— PROBLEM TO WORK ON —
What is needed is an exact copy of the data that follows.

— DATASET —

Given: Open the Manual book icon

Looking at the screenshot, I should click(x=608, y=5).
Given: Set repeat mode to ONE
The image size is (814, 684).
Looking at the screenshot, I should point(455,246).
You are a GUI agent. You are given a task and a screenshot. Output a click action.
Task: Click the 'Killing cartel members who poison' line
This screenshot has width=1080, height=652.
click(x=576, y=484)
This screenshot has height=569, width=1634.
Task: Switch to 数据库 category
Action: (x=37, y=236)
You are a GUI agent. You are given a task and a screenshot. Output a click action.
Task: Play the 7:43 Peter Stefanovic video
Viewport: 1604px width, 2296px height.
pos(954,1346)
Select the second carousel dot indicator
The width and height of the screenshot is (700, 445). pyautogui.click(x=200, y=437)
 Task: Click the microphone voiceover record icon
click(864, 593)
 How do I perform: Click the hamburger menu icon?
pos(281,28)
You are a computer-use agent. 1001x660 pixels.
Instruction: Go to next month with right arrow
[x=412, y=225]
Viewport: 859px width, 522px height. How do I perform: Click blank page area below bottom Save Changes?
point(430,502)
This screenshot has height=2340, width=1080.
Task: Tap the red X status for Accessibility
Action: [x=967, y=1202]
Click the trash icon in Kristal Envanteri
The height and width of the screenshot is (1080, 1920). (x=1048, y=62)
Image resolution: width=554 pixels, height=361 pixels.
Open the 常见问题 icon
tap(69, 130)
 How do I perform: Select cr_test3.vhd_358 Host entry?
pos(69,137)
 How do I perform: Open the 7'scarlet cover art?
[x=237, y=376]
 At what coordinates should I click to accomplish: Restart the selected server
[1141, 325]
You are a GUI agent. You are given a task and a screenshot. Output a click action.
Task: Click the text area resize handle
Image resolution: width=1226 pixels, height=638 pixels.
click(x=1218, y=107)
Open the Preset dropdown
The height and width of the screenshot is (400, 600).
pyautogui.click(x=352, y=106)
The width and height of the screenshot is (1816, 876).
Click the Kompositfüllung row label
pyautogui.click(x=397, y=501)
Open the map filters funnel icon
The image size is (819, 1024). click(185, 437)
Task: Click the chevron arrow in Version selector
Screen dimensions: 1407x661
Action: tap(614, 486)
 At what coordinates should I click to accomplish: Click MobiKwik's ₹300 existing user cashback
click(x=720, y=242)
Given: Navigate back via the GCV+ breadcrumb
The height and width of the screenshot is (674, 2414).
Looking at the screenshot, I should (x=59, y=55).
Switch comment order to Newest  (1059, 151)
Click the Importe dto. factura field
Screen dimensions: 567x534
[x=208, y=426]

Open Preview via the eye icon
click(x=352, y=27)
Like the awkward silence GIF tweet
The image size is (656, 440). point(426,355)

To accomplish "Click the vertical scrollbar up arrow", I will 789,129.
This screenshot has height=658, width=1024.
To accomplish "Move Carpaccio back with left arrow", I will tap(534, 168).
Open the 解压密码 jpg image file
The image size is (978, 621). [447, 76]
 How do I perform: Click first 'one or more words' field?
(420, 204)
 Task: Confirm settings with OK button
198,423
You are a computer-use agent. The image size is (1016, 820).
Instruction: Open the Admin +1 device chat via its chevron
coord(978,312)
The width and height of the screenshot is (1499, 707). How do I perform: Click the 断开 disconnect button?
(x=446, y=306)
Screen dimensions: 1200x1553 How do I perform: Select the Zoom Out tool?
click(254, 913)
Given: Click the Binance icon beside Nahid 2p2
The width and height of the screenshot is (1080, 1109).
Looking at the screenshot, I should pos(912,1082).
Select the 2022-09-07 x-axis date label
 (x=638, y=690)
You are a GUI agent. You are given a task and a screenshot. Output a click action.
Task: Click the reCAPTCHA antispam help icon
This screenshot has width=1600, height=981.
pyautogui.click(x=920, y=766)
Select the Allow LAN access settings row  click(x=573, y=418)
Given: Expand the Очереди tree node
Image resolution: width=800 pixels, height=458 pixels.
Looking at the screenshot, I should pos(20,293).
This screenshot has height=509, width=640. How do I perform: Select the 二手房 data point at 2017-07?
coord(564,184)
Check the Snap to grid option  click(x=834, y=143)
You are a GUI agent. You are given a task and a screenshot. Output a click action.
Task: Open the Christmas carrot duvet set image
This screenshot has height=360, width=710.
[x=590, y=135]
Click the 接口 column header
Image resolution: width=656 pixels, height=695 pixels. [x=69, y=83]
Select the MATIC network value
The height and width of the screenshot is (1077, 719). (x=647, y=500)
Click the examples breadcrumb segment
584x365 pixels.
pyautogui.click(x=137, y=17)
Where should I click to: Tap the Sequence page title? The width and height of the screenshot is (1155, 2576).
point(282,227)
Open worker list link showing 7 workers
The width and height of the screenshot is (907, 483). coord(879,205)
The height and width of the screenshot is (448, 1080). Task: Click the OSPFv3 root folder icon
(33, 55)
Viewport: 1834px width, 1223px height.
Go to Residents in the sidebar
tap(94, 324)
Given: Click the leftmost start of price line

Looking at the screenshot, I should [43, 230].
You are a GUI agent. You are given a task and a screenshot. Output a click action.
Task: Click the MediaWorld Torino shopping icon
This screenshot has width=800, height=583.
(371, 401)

— RESULT FOR THIS TASK —
Given: Open the Manual book icon

Looking at the screenshot, I should click(x=608, y=5).
Given: Set repeat mode to ONE
The image size is (814, 684).
Looking at the screenshot, I should point(455,246).
You are a GUI agent. You are given a task and a screenshot. Output a click action.
Task: Click the 'Killing cartel members who poison' line
This screenshot has width=1080, height=652.
click(x=576, y=484)
This screenshot has height=569, width=1634.
Task: Switch to 数据库 category
Action: (x=37, y=236)
You are a GUI agent. You are given a task and a screenshot. Output a click action.
Task: Play the 7:43 Peter Stefanovic video
Viewport: 1604px width, 2296px height.
pos(954,1346)
Select the second carousel dot indicator
The width and height of the screenshot is (700, 445). pyautogui.click(x=200, y=437)
 Task: Click the microphone voiceover record icon
click(864, 593)
 How do I perform: Click the hamburger menu icon?
pos(281,28)
You are a computer-use agent. 1001x660 pixels.
Instruction: Go to next month with right arrow
[x=412, y=225]
Viewport: 859px width, 522px height. How do I perform: Click blank page area below bottom Save Changes?
point(430,502)
This screenshot has height=2340, width=1080.
Task: Tap the red X status for Accessibility
Action: [x=967, y=1202]
Click the trash icon in Kristal Envanteri
The height and width of the screenshot is (1080, 1920). (x=1048, y=62)
Image resolution: width=554 pixels, height=361 pixels.
Open the 常见问题 icon
tap(69, 130)
 How do I perform: Select cr_test3.vhd_358 Host entry?
pos(69,137)
 How do I perform: Open the 7'scarlet cover art?
[x=237, y=376]
 At what coordinates should I click to accomplish: Restart the selected server
[1141, 325]
You are a GUI agent. You are given a task and a screenshot. Output a click action.
Task: Click the text area resize handle
Image resolution: width=1226 pixels, height=638 pixels.
click(x=1218, y=107)
Open the Preset dropdown
The height and width of the screenshot is (400, 600).
pyautogui.click(x=352, y=106)
The width and height of the screenshot is (1816, 876).
Click the Kompositfüllung row label
pyautogui.click(x=397, y=501)
Open the map filters funnel icon
The image size is (819, 1024). click(185, 437)
Task: Click the chevron arrow in Version selector
Screen dimensions: 1407x661
Action: tap(614, 486)
 At what coordinates should I click to accomplish: Click MobiKwik's ₹300 existing user cashback
click(x=720, y=242)
Given: Navigate back via the GCV+ breadcrumb
The height and width of the screenshot is (674, 2414).
Looking at the screenshot, I should (x=59, y=55).
Switch comment order to Newest  (1059, 151)
Click the Importe dto. factura field
Screen dimensions: 567x534
[x=208, y=426]

Open Preview via the eye icon
click(x=352, y=27)
Like the awkward silence GIF tweet
The image size is (656, 440). point(426,355)

To accomplish "Click the vertical scrollbar up arrow", I will 789,129.
This screenshot has height=658, width=1024.
To accomplish "Move Carpaccio back with left arrow", I will tap(534, 168).
Open the 解压密码 jpg image file
The image size is (978, 621). [447, 76]
 How do I perform: Click first 'one or more words' field?
(420, 204)
 Task: Confirm settings with OK button
198,423
You are a computer-use agent. The image size is (1016, 820).
Instruction: Open the Admin +1 device chat via its chevron
coord(978,312)
The width and height of the screenshot is (1499, 707). How do I perform: Click the 断开 disconnect button?
(x=446, y=306)
Screen dimensions: 1200x1553 How do I perform: Select the Zoom Out tool?
click(254, 913)
Given: Click the Binance icon beside Nahid 2p2
The width and height of the screenshot is (1080, 1109).
Looking at the screenshot, I should pos(912,1082).
Select the 2022-09-07 x-axis date label
 (x=638, y=690)
You are a GUI agent. You are given a task and a screenshot. Output a click action.
Task: Click the reCAPTCHA antispam help icon
This screenshot has width=1600, height=981.
pyautogui.click(x=920, y=766)
Select the Allow LAN access settings row  click(x=573, y=418)
Given: Expand the Очереди tree node
Image resolution: width=800 pixels, height=458 pixels.
Looking at the screenshot, I should pos(20,293).
This screenshot has height=509, width=640. How do I perform: Select the 二手房 data point at 2017-07?
coord(564,184)
Check the Snap to grid option  click(x=834, y=143)
You are a GUI agent. You are given a task and a screenshot. Output a click action.
Task: Open the Christmas carrot duvet set image
This screenshot has height=360, width=710.
[x=590, y=135]
Click the 接口 column header
Image resolution: width=656 pixels, height=695 pixels. [x=69, y=83]
Select the MATIC network value
The height and width of the screenshot is (1077, 719). (x=647, y=500)
Click the examples breadcrumb segment
584x365 pixels.
pyautogui.click(x=137, y=17)
Where should I click to: Tap the Sequence page title? The width and height of the screenshot is (1155, 2576).
point(282,227)
Open worker list link showing 7 workers
The width and height of the screenshot is (907, 483). coord(879,205)
The height and width of the screenshot is (448, 1080). Task: Click the OSPFv3 root folder icon
(33, 55)
Viewport: 1834px width, 1223px height.
Go to Residents in the sidebar
tap(94, 324)
Given: Click the leftmost start of price line

Looking at the screenshot, I should [43, 230].
You are a GUI agent. You are given a task and a screenshot. Output a click action.
Task: Click the MediaWorld Torino shopping icon
This screenshot has width=800, height=583.
(371, 401)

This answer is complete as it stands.